Material to process:
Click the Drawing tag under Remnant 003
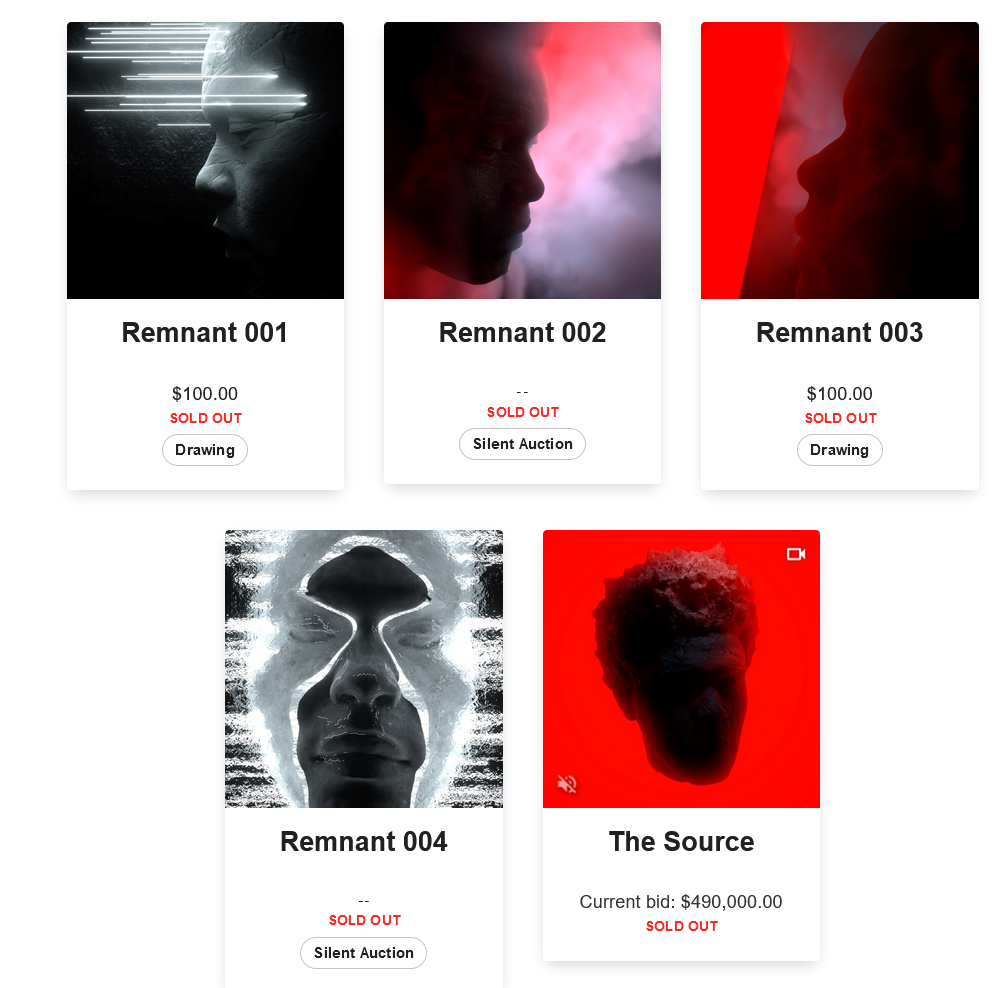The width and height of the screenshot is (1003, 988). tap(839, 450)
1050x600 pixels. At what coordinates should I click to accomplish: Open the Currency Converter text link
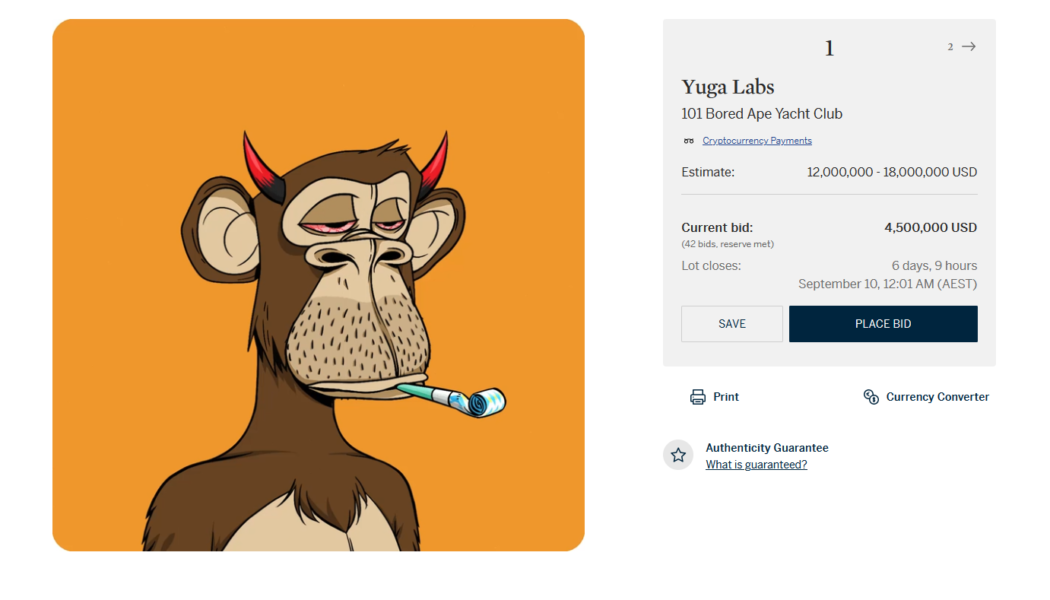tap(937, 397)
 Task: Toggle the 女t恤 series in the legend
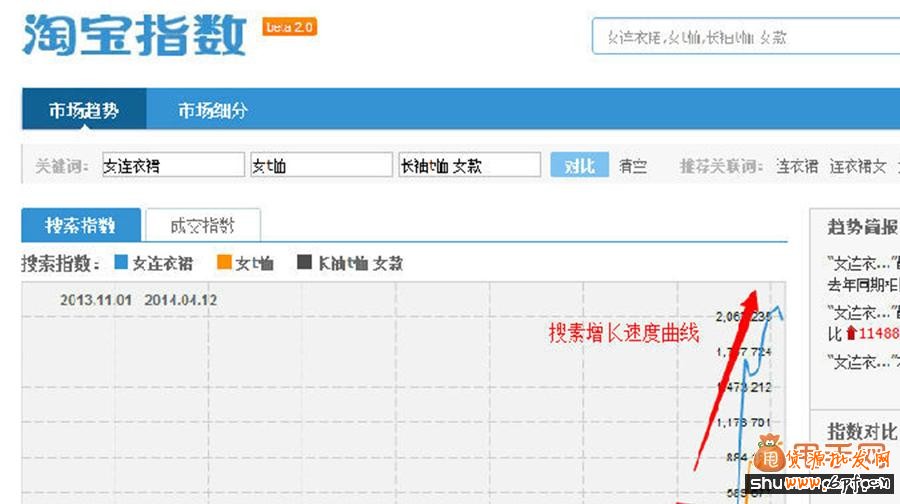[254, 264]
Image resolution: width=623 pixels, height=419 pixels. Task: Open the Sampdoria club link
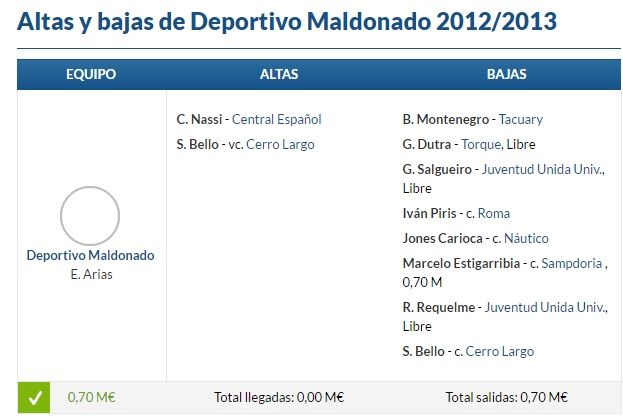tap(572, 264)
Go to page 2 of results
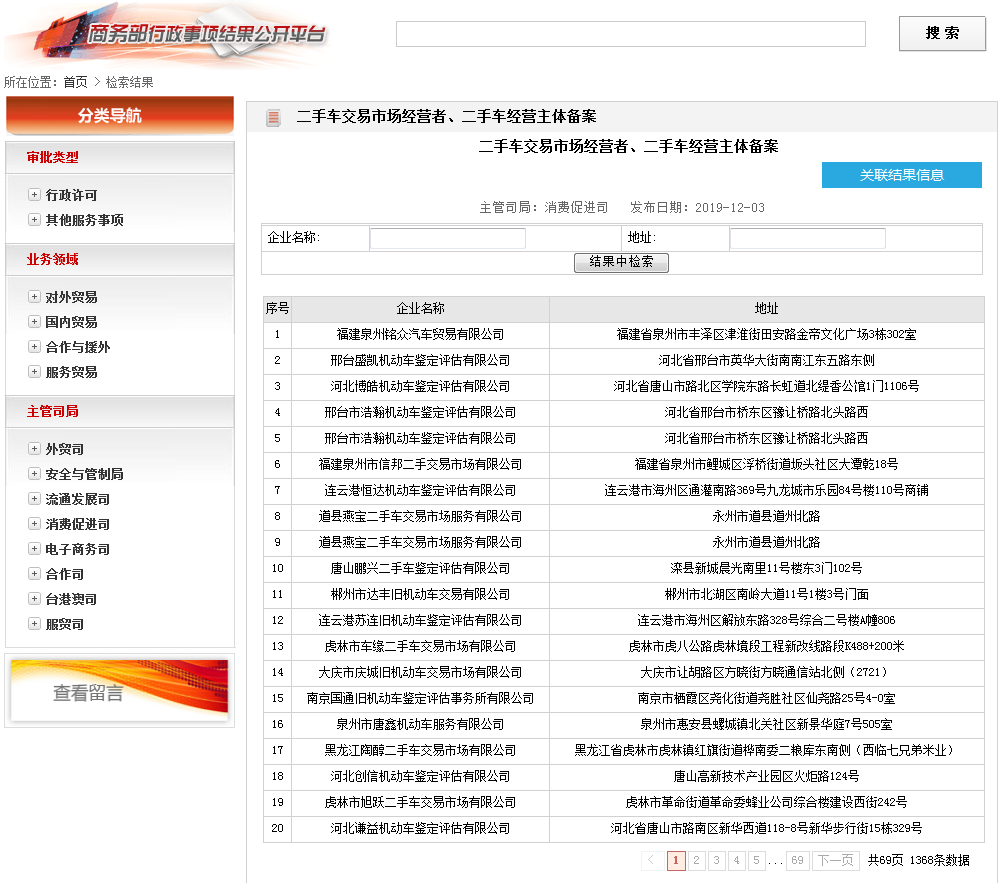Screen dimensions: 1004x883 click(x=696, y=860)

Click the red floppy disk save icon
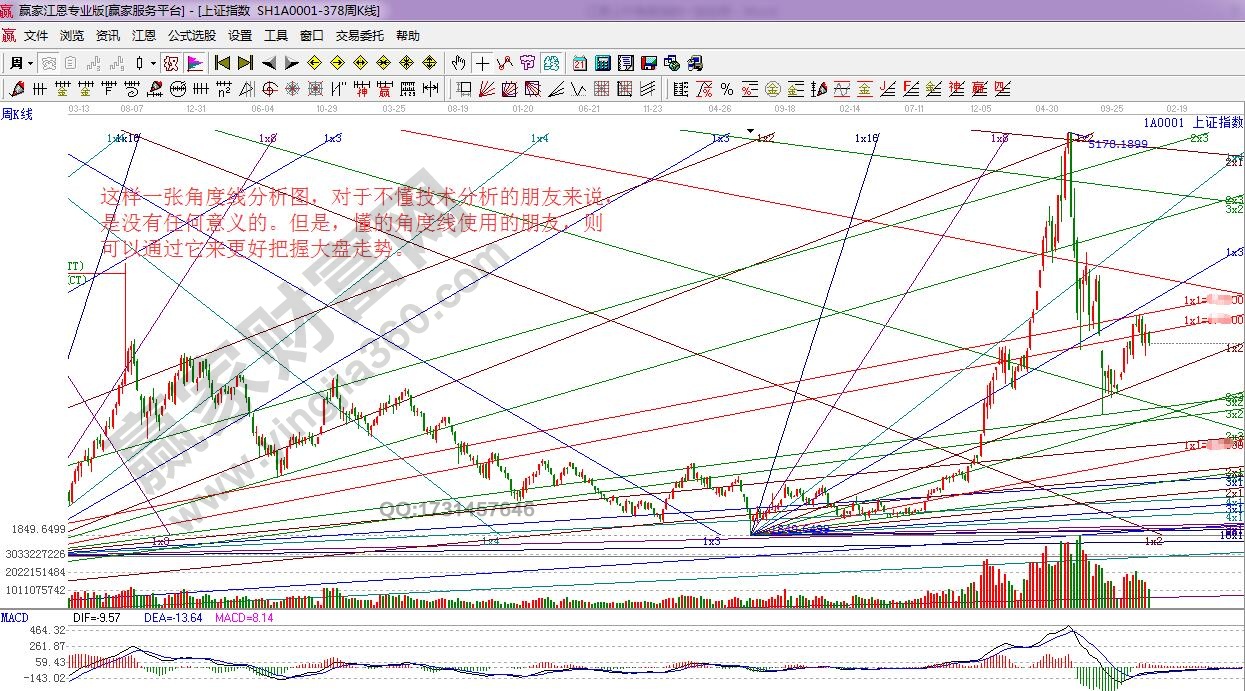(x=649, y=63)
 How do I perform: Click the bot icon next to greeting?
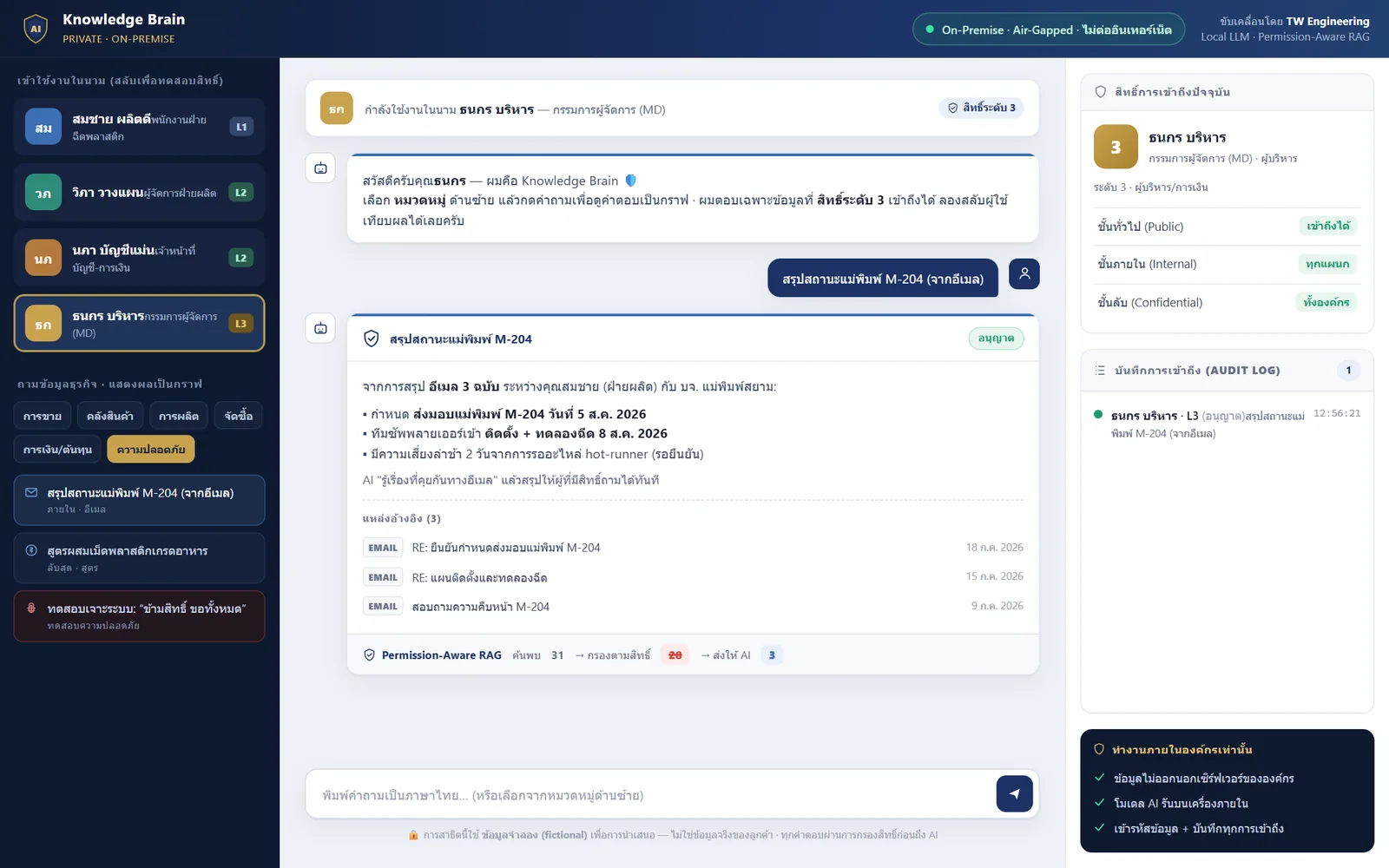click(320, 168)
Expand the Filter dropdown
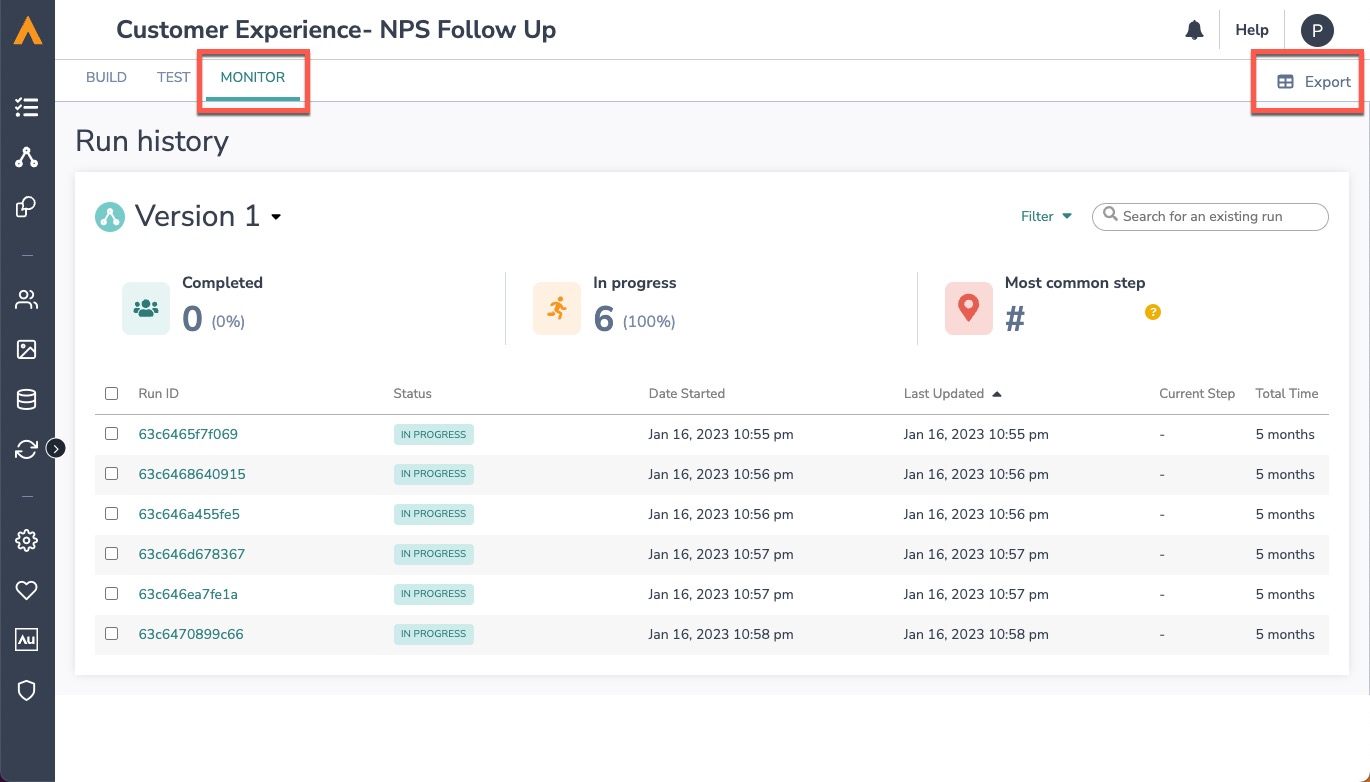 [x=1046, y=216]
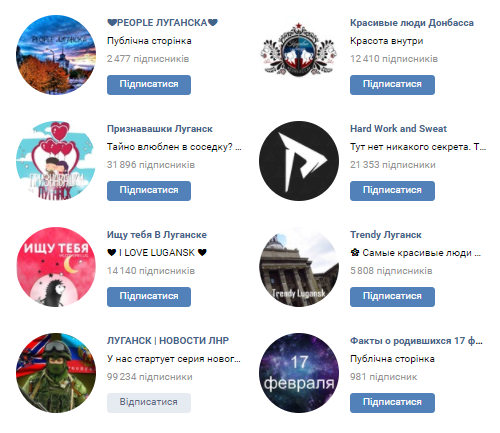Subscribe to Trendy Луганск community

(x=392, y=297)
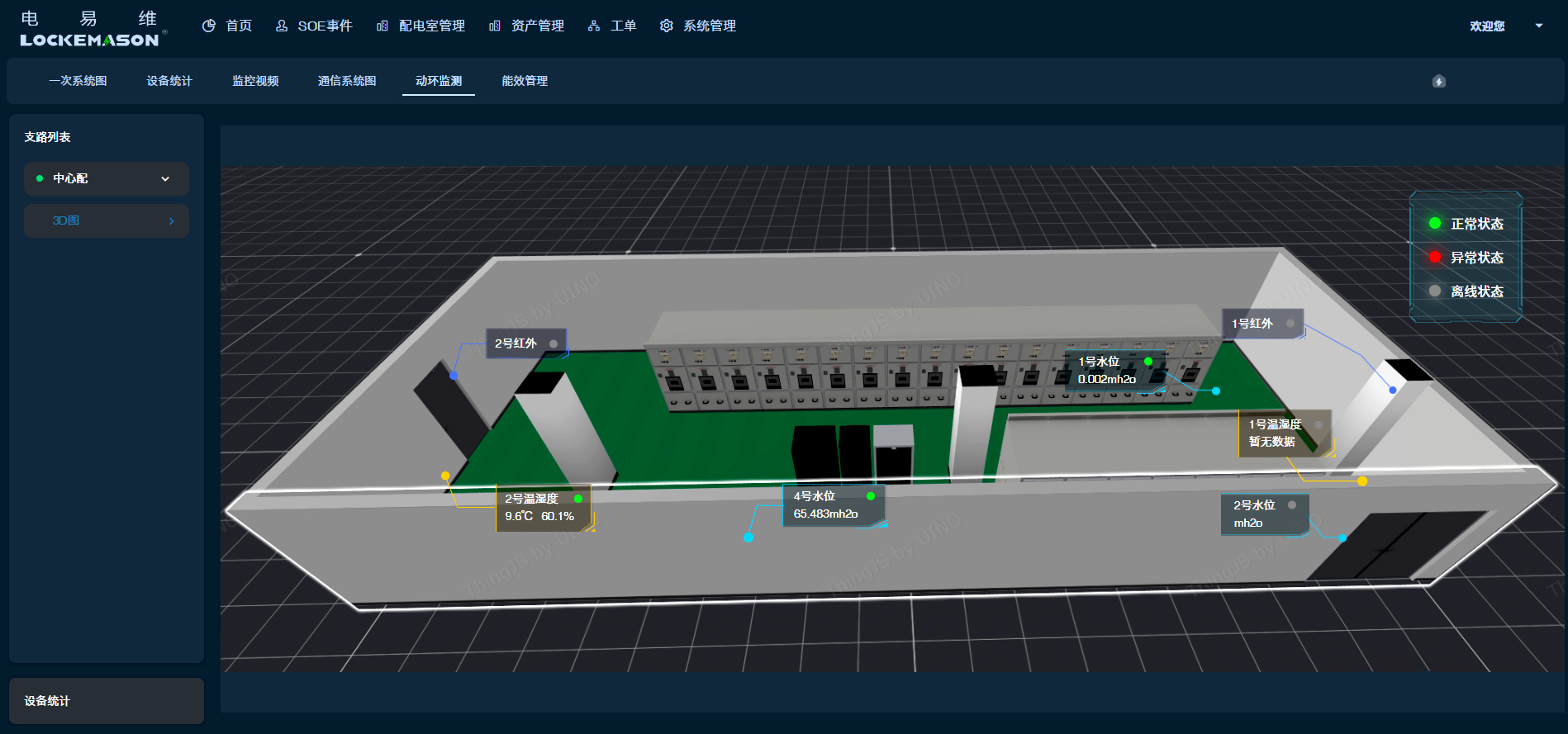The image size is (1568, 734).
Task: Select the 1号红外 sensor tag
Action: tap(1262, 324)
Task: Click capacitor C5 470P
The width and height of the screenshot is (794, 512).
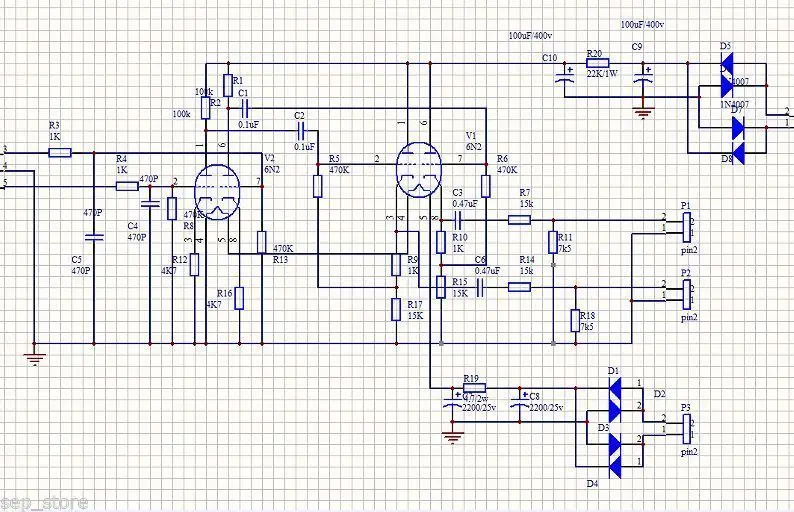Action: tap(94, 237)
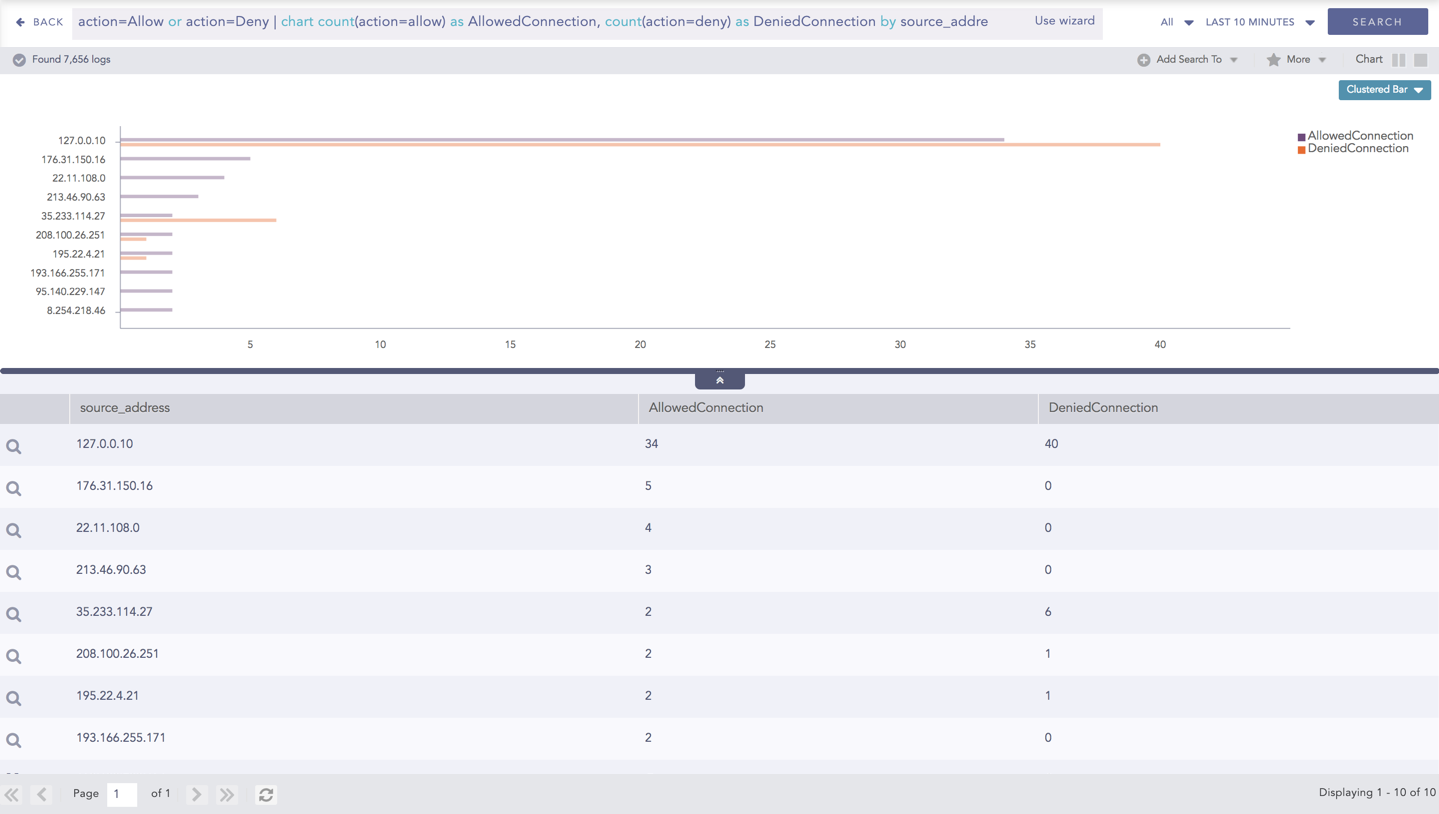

What the task asks: Each line above should be written out again unchanged; no images are to be carried over.

Expected answer:
Click the Drawing tag under Remnant 003
The width and height of the screenshot is (1003, 988). tap(839, 450)
1050x600 pixels. At what coordinates should I click to accomplish: Open the Currency Converter text link
tap(937, 397)
 Task: Toggle the 女t恤 series in the legend
[254, 264]
Image resolution: width=623 pixels, height=419 pixels. Task: Open the Sampdoria club link
tap(572, 264)
Go to page 2 of results
Screen dimensions: 1004x883 click(x=696, y=860)

Click the red floppy disk save icon
(x=649, y=63)
 How do I perform: Click the bot icon next to greeting?
click(320, 168)
Expand the Filter dropdown
 [x=1046, y=216]
Subscribe to Trendy Луганск community

(x=392, y=297)
The image size is (1568, 734).
Task: Select the 1号红外 sensor tag
Action: tap(1262, 324)
Task: Click capacitor C5 470P
The width and height of the screenshot is (794, 512).
Action: tap(94, 237)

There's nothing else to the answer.